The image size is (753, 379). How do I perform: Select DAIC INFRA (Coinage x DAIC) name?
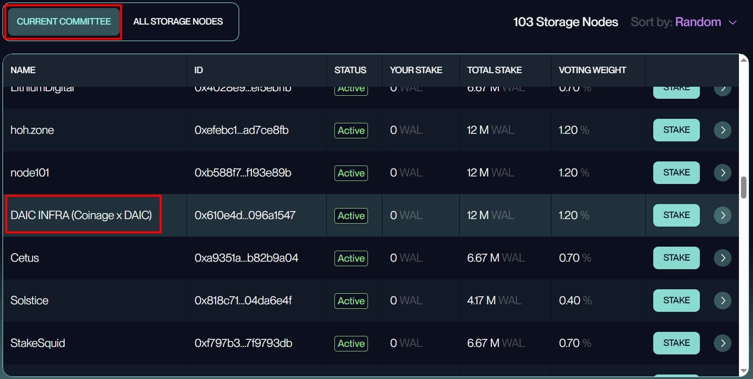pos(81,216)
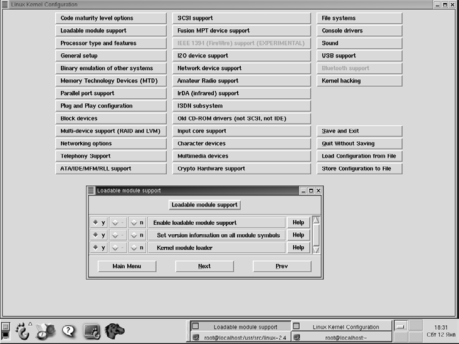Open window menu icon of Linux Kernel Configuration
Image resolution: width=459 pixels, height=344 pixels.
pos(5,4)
- - - - -
* Directions *
Word for word, quote the full listing, omitting every picture.

* Exercise result *
The image size is (753, 379). How do I perform: Select DAIC INFRA (Coinage x DAIC) name?
pos(81,216)
Open window menu icon of Linux Kernel Configuration
Image resolution: width=459 pixels, height=344 pixels.
pos(5,4)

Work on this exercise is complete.